Below are the records; copy every line in them that holds the string "computer".

::: DATASET :::

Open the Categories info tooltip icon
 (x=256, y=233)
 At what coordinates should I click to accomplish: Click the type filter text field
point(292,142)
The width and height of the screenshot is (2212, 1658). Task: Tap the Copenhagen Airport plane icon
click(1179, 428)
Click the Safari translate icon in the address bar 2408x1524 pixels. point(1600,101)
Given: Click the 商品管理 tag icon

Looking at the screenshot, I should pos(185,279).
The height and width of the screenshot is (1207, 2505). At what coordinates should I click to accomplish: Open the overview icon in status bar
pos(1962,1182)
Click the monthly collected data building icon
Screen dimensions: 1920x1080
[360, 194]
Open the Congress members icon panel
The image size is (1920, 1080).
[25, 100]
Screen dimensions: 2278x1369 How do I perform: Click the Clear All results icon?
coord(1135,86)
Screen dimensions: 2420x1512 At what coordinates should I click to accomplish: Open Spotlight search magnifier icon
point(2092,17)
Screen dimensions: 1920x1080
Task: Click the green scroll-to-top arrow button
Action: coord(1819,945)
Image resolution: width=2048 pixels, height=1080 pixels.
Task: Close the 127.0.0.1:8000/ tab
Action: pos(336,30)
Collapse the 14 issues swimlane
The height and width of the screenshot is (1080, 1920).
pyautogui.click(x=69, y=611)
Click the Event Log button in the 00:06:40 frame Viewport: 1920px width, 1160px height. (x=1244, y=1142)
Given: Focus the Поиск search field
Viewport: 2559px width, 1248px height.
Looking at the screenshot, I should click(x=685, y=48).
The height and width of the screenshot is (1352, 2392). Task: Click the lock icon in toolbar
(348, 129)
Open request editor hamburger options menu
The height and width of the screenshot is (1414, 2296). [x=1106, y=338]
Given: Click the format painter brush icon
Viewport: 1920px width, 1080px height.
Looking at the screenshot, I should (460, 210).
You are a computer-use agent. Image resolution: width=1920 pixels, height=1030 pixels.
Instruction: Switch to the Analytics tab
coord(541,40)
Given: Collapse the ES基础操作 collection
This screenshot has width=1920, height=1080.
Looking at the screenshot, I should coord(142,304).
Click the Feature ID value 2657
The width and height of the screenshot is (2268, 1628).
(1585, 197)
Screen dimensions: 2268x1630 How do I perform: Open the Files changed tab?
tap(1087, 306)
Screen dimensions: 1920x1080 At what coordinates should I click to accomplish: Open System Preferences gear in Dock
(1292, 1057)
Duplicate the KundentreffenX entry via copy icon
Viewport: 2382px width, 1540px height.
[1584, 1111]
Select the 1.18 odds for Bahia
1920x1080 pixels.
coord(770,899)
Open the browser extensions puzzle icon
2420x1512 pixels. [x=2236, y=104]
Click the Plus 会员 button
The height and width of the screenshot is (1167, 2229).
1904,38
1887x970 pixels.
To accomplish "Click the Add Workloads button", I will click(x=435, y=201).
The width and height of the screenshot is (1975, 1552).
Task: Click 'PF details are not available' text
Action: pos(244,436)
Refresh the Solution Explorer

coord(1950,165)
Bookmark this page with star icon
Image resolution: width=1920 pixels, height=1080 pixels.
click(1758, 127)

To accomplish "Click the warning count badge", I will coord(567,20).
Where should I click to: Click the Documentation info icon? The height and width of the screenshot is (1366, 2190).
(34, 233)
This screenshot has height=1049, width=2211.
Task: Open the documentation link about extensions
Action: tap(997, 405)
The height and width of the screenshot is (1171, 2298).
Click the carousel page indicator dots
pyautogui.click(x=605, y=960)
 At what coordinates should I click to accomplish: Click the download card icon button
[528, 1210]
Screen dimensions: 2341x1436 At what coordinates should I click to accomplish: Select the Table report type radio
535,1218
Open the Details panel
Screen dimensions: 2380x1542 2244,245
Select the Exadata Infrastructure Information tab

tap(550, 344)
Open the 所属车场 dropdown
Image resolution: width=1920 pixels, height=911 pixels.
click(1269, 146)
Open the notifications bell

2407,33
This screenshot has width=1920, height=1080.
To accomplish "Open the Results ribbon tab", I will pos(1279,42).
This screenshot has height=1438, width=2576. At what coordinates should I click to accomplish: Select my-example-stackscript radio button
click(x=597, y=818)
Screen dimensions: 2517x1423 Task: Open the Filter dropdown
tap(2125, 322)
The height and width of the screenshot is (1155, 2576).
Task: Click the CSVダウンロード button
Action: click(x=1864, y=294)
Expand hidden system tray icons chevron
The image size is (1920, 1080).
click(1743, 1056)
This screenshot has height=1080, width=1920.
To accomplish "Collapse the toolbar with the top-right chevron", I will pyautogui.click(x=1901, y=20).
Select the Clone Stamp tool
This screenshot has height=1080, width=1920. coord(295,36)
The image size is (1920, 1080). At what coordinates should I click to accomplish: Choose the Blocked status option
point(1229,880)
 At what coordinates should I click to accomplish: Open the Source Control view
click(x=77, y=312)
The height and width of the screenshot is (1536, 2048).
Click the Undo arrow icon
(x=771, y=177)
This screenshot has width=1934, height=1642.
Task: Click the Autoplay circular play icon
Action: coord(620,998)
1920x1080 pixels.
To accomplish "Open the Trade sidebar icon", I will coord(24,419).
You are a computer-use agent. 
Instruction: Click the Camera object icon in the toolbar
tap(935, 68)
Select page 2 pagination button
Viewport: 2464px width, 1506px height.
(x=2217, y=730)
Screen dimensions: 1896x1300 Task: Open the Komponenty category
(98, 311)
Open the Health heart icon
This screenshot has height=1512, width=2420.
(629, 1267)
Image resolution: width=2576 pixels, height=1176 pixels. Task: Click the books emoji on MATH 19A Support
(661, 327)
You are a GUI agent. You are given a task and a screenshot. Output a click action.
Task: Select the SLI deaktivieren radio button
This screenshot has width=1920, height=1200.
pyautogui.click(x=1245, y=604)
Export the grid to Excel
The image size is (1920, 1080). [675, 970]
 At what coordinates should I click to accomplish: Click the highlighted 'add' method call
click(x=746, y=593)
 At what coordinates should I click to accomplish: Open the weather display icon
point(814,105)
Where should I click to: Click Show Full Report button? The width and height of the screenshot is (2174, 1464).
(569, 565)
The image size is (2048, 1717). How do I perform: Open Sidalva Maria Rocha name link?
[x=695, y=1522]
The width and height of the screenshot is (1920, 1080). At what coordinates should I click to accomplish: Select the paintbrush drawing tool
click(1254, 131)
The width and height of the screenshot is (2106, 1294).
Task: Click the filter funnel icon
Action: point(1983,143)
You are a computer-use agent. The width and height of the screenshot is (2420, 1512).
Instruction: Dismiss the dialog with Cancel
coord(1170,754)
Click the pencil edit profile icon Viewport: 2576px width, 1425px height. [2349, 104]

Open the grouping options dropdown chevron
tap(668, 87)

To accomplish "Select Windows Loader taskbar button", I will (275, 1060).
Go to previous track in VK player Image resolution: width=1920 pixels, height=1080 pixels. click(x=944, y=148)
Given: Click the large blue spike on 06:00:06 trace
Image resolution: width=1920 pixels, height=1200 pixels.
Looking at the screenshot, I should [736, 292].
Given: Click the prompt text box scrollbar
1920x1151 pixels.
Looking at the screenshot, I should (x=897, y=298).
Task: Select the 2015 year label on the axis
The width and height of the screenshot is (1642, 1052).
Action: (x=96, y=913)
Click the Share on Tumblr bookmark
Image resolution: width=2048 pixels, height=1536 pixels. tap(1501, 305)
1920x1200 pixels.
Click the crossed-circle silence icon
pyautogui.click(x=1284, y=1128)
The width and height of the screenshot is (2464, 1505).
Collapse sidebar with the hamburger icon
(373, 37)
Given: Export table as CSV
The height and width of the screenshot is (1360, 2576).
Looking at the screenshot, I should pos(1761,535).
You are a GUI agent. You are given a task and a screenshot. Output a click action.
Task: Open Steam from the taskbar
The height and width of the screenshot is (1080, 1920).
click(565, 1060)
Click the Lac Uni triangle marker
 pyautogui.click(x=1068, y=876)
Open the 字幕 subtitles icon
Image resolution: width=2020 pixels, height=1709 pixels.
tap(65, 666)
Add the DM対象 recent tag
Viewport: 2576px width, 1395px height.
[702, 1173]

:::

_ANSWER TO THE PROBLEM_
You are a computer-use agent. Image resolution: width=1920 pixels, height=1030 pixels.
You are a computer-use agent. 
You are a computer-use agent. The width and height of the screenshot is (2420, 1512).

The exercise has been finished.